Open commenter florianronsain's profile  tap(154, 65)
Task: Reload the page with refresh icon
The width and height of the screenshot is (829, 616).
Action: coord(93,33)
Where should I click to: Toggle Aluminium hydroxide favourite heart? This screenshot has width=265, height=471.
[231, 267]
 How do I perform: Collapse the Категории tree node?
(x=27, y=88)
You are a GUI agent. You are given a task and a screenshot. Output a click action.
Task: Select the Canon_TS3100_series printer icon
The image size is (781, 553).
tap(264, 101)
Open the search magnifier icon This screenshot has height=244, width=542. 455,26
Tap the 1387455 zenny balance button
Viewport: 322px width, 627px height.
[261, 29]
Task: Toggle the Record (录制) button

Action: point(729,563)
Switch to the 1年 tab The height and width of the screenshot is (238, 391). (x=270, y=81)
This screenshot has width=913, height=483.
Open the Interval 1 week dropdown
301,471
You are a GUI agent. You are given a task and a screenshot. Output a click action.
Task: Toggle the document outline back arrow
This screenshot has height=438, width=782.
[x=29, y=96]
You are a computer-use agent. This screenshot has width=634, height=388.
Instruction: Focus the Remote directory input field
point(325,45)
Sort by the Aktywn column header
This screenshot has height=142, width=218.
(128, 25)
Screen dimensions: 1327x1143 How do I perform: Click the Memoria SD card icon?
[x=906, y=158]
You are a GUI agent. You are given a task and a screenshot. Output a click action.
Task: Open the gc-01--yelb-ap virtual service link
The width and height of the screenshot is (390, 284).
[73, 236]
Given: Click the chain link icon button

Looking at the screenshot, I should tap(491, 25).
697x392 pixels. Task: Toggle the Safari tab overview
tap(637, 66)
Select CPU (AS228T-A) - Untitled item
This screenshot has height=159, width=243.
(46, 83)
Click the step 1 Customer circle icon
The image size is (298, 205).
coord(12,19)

++++++++

Take the lines above from the one containing "The image size is (781, 553)." to the one containing "You are a computer-use" and retype them exactly, both ends included, with nothing added.

The image size is (781, 553).
tap(264, 101)
Open the search magnifier icon This screenshot has height=244, width=542. 455,26
Tap the 1387455 zenny balance button
Viewport: 322px width, 627px height.
[261, 29]
Task: Toggle the Record (录制) button

Action: point(729,563)
Switch to the 1年 tab The height and width of the screenshot is (238, 391). (x=270, y=81)
This screenshot has width=913, height=483.
Open the Interval 1 week dropdown
301,471
You are a GUI agent. You are given a task and a screenshot. Output a click action.
Task: Toggle the document outline back arrow
This screenshot has height=438, width=782.
[x=29, y=96]
You are a computer-use agent. This screenshot has width=634, height=388.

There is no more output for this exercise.